Extracted material:
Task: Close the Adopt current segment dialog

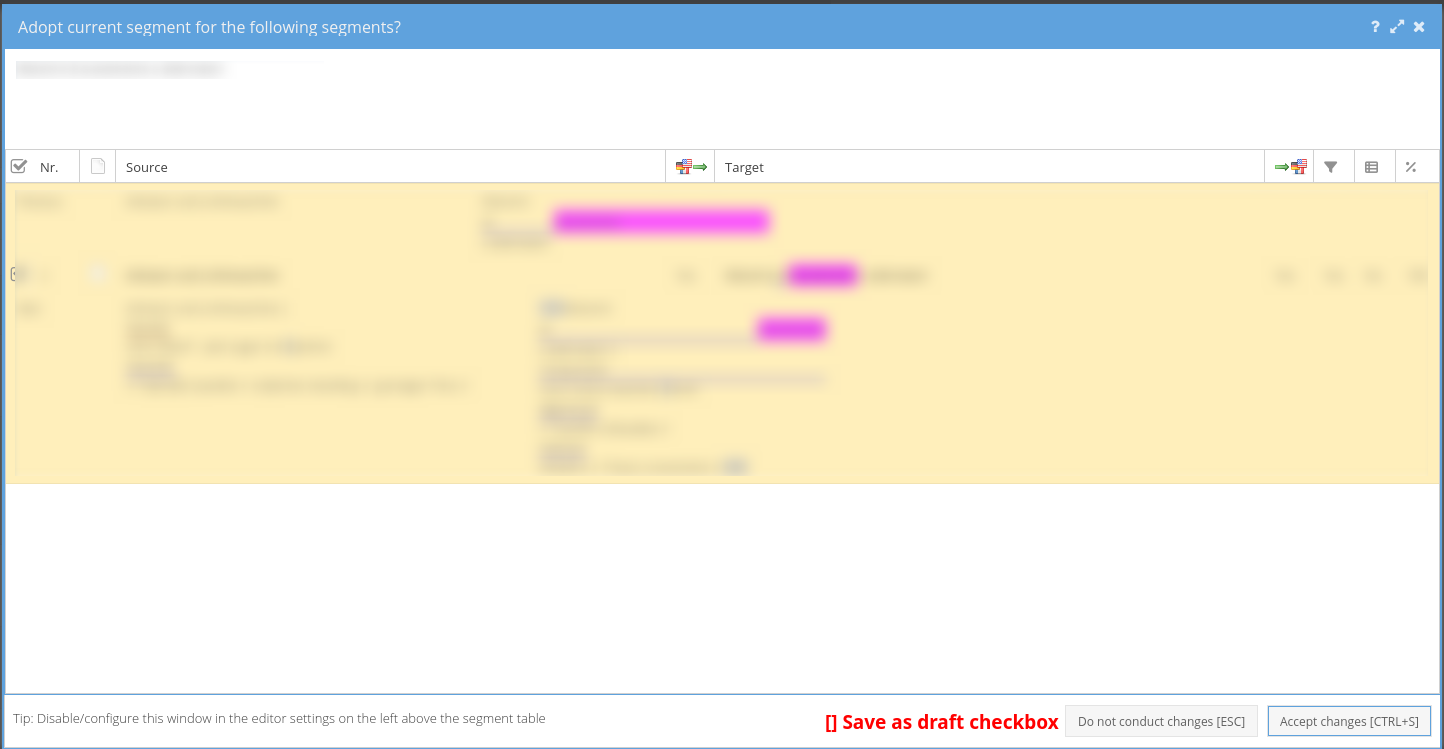Action: pyautogui.click(x=1419, y=27)
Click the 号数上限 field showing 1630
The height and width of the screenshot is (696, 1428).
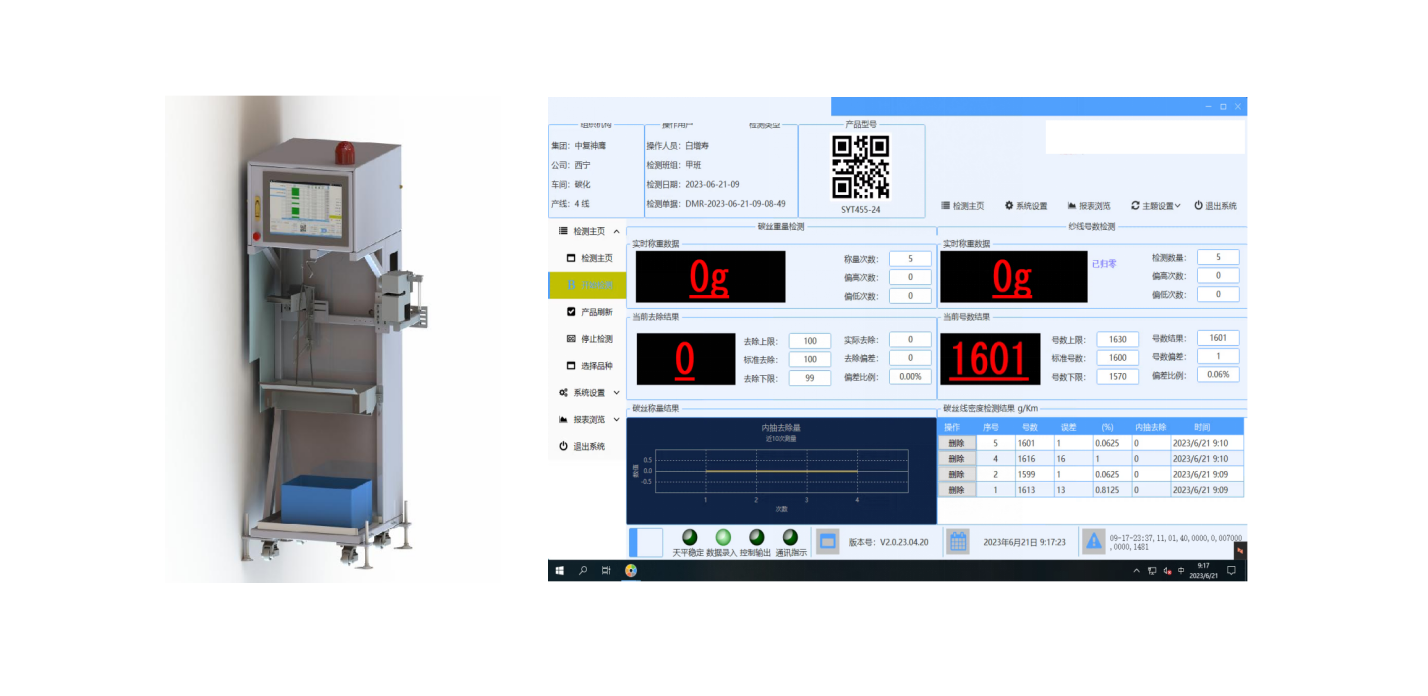(x=1117, y=339)
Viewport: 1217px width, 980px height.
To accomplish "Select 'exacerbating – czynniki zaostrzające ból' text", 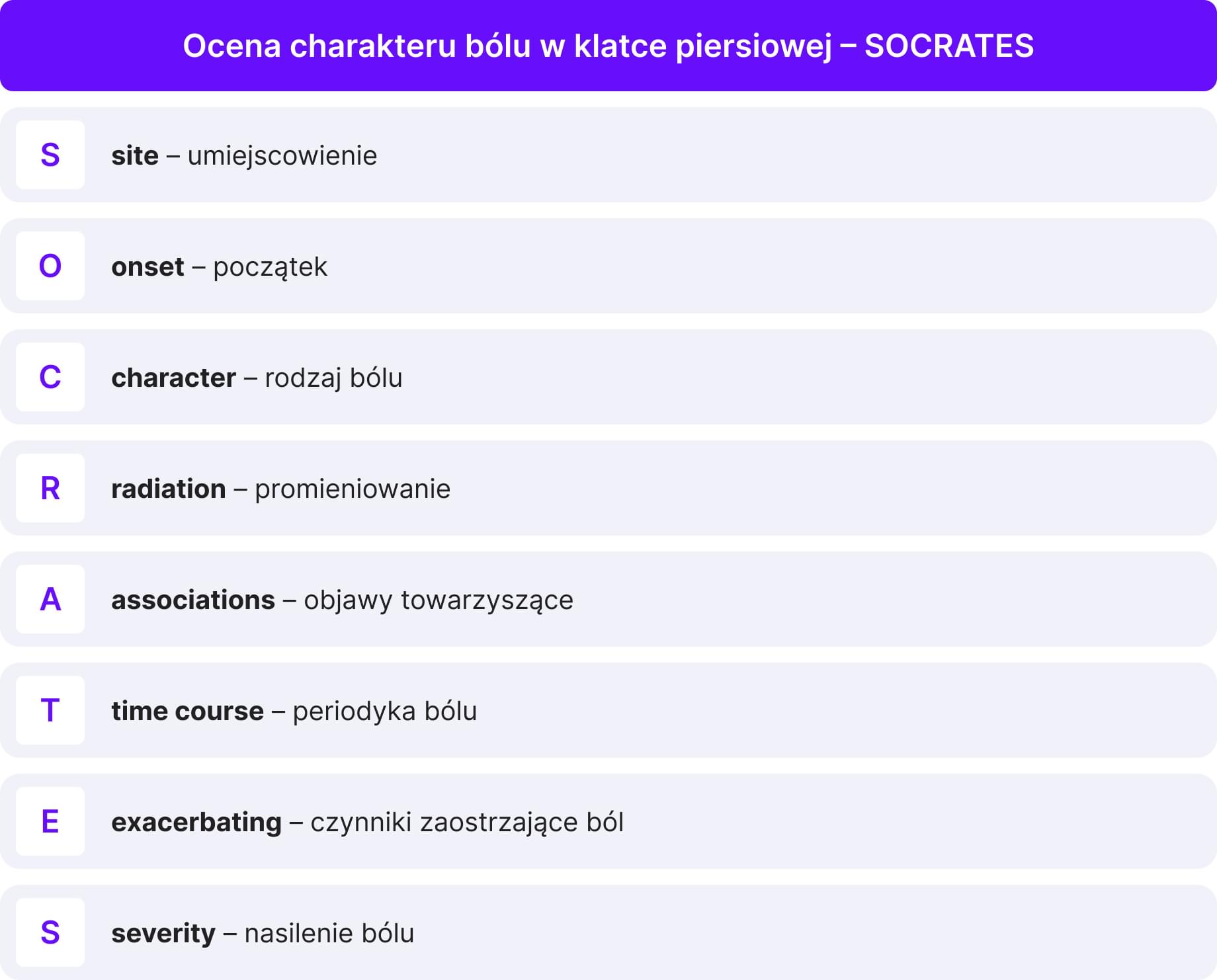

The problem:
Reproduce every line of the material precisely, omitting its pictures.

Answer to the problem:
Task: Close the Adopt current segment dialog

Action: pyautogui.click(x=1419, y=27)
Click the 号数上限 field showing 1630
The height and width of the screenshot is (696, 1428).
(x=1117, y=339)
Viewport: 1217px width, 980px height.
To accomplish "Select 'exacerbating – czynniki zaostrzające ból' text", 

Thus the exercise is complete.